While the £2 single fare cap has divided some, Ralph Roberts notes its effect on headlines – as well as the positive impact of other disruption
In terms of national headlines, it is rare for the bus industry to get consistent and prolonged coverage.
The truth is, newspapers are so besotted with trains that it is difficult to get national cut through. Against a backdrop of rail strikes, it becomes even more difficult.
However, the £2 single fare cap has managed to leapfrog all of that with extensive TV, radio, online and print coverage.
I know that operators are split on the idea or the funding mechanisms behind the fare cap, but you cannot question the newsworthiness of it. Perhaps we have something to learn here as an industry, and we will know by Easter whether it has been a good thing or not. I have an open mind.
On the basis that every cloud has a silver lining, I would suggest that the rail strikes have been good for the coach and bus industry. Most companies are reporting an uplift in business on strike days, and this is our opportunity to make some of that stick via better value, better service and better quality.
It also seems to be setting the bar for wage negotiations in our sector, and suppressing what would perhaps be a more acute situation.
Additionally, erstwhile rail passengers that I have spoken to seem to be enjoying the mobile technology we employ to track vehicles and provide information. There is a lot to be proud of in our sector.
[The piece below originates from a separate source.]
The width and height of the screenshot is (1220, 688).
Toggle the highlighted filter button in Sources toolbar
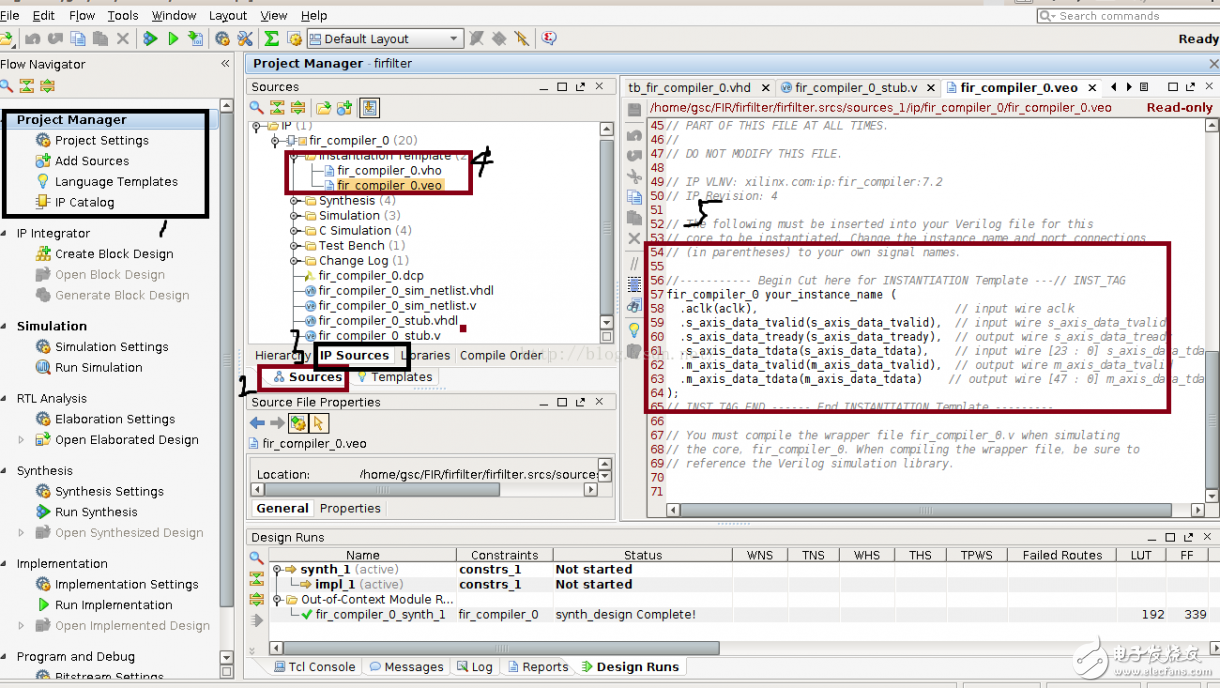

The Confederation of Passenger Transport (CPT) has a range of meetings with MPs in the coming weeks, which is a great opportunity to put forward the case for the coach and bus industry.
Our trade association will also be seeking to meet up with the Department for Levelling Up, Housing and Communities, which will present a chance to extol the virtues of the sector and its crucial role in the economy.
Levelling up covers so many areas in life that it can seem like a bit of an abstract concept. However, it is real, and there is a dire need for it among our customers. Bus users are an obvious candidate for levelling up when compared to car users. In contrast, bus users are making a sound environmental choice both in terms of emissions and in road space used.
Car users are afforded so many more benefits at the general taxpayer’s expense compared to the coach or bus user, and it is high time that some binding guidance was given to re-balance that equation.
Lastly, I am looking forward to the CPT Conference in Birmingham on 30-31 March. Please keep an eye open for more details in your emails from CPT or via routeone. It promises to be a great opportunity to get together, discuss the issues facing the industry, find solutions and share some much needed camaraderie!